L'Europe doit inventer une façon novatrice et efficace d'atteindre et d'entendre ses citoyens. Et là, force est de constater que le projet des European Citizens'Consultations, lancé dans le cadre et avec le soutien du Plan D (pour Démocratie, Dialogue, Débat) de la Commission européenne, a fait ses preuves. En moins d'un an, le Consortium a mis sur pied la plus large coopération au sein de la société civile pour la participation citoyenne. Parmi les partenaires des 27 États membres figurent des fondations de premier plan et des organisations pionnières de la société civile, avec une solide expérience dans la mise en oeuvre de projets participatifs et de plateformes. Le Consortium a aussi réussi à lever des fonds à un niveau jamais atteint pour des projets participatifs.

Concrètement, comment organiser une plate-forme durable ? On peut imaginer que des dialogues sur les priorités de l'Europe aient lieu pendant chaque présidence tournante de l'Union. En utilisant la méthode qui a fait ses preuves pour l'European Citizens'Consultations, on inviterait des groupes de citoyens sélectionnés de manière aléatoire à participer à un cycle d'événements dans chacun des États membres. Ils discuteraient sur la base d'un agenda reflétant les priorités du pays assurant alors la présidence de l'Union. Le processus démarrerait dès que ces priorités auraient été identifiées.
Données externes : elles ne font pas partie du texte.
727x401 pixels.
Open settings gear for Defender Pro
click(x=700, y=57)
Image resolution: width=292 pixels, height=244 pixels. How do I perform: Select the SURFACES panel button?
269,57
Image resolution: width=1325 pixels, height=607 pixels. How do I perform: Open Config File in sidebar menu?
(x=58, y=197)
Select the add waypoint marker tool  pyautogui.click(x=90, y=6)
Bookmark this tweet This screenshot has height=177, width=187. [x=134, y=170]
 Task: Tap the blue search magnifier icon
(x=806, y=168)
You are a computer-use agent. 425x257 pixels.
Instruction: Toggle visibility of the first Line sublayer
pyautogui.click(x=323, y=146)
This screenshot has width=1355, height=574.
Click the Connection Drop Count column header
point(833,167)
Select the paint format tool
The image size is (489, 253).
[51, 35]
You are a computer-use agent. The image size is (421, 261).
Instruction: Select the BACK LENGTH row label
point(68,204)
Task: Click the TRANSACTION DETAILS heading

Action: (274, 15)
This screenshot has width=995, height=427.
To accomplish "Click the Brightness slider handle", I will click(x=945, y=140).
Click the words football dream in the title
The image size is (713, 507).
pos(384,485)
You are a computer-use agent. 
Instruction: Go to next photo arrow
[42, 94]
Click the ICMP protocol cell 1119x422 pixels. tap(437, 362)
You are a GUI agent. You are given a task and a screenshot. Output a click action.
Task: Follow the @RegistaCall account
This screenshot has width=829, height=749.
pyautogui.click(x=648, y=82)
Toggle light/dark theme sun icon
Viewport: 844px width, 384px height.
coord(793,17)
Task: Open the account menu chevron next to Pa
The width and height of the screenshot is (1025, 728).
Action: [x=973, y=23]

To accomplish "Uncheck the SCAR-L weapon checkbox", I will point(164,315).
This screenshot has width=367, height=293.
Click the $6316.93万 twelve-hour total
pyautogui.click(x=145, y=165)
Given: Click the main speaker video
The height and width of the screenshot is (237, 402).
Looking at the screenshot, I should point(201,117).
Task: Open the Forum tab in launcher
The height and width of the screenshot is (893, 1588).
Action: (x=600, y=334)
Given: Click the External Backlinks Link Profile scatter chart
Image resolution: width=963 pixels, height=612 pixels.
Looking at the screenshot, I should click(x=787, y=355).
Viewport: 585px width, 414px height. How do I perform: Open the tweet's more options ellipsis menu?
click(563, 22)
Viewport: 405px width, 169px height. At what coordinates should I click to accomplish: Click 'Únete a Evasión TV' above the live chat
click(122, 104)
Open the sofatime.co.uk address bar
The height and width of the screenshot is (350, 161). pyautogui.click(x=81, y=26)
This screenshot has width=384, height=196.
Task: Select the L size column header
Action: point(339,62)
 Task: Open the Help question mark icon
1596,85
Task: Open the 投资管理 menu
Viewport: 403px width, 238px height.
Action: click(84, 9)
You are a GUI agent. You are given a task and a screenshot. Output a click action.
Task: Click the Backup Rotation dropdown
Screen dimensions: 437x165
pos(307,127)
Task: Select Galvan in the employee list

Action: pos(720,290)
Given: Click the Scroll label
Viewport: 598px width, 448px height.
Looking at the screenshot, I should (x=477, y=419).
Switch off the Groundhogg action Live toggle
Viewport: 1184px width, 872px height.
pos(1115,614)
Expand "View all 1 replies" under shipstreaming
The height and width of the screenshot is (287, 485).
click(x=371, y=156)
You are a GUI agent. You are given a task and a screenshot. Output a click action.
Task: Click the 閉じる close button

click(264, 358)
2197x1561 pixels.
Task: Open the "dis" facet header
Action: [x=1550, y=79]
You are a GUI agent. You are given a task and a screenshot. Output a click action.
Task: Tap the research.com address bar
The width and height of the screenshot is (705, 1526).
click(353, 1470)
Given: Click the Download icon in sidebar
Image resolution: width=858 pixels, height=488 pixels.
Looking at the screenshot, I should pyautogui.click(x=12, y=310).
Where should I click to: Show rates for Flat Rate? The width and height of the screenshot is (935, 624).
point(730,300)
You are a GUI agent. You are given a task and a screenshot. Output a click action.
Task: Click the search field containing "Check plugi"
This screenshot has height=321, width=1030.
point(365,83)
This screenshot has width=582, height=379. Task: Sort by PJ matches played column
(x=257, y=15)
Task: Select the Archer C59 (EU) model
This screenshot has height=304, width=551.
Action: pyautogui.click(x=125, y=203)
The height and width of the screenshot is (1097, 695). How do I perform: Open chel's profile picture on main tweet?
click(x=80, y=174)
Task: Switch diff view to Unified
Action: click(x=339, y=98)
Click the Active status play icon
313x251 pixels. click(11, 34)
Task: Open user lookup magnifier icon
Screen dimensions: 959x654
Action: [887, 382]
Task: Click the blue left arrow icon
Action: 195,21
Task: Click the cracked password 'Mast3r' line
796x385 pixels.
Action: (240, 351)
Une rencontre finale synthétiserait les résultats de ces consultations nationales et livrerait un apport unique, informel, aux débats institutionnels qui ont lieu au cours de chaque présidence et, en particulier, lors des sommets européens. Un apport en définitive très facile à résumer : les points de vue des citoyens. Forts de l'expérience en cours, la Fondation Roi Baudouin et ses partenaires estiment qu'il y a là une belle carte à jouer, un atout pour l'avenir de l'Europe.